French politician (born 1958)

Marie-Christine Dalloz (born 10 January 1958) is a French politician of The Republicans who has been serving as a member of the National Assembly of France since 2007, representing the Jura department.

==Political career==
In parliament, Dalloz is a member of the Committee on Finances, Economic Affairs and Budget Control. In addition to her committee assignments, she is the president of the Parliamentary Friendship Group with Jamaica and a member of the groups for Burkina Faso, Italy and Switzerland.

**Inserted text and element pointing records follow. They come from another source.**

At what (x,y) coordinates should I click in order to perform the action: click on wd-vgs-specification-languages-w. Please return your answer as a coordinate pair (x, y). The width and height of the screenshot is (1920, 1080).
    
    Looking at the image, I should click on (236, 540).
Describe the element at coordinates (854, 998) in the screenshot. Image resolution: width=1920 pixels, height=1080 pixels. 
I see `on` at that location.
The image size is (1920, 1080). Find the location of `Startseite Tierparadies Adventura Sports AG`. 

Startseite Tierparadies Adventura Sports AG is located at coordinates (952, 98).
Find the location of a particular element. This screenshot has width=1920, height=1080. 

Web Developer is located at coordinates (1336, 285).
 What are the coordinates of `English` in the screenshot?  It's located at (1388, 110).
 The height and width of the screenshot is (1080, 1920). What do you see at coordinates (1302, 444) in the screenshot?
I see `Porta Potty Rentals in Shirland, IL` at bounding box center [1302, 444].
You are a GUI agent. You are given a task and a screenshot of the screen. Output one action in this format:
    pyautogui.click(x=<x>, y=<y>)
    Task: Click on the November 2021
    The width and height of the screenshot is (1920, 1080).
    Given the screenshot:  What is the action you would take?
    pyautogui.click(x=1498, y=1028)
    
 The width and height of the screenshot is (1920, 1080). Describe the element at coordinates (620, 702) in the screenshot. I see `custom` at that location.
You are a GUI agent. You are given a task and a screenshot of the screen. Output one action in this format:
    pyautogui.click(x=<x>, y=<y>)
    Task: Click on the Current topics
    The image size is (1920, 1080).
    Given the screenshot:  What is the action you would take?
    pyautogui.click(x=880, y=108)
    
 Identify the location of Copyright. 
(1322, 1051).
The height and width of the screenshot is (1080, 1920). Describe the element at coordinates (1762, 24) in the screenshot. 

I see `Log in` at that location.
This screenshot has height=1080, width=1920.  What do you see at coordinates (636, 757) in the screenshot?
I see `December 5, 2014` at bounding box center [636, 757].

Dalloz has also been serving as member of the French delegation to the Parliamentary Assembly of the Council of Europe since 2014. As member of the European People's Party group, she served as chairwoman of the Committee on Social Affairs, Health and Sustainable Development before becoming a member of the Committee on Political Affairs and Democracy. She participated in several cross-party delegations to observe the 2017 parliamentary elections in Bulgaria, the 2018 presidential election in Montenegro, and the 2019 presidential election in North Macedonia.

==Political positions==
In 2016, Dalloz publicly endorsed Nicolas Sarkozy in the Republicans' primaries for the 2017 presidential elections.

In July 2019, Dalloz voted against the French ratification of the European Union’s Comprehensive Economic and Trade Agreement (CETA) with Canada.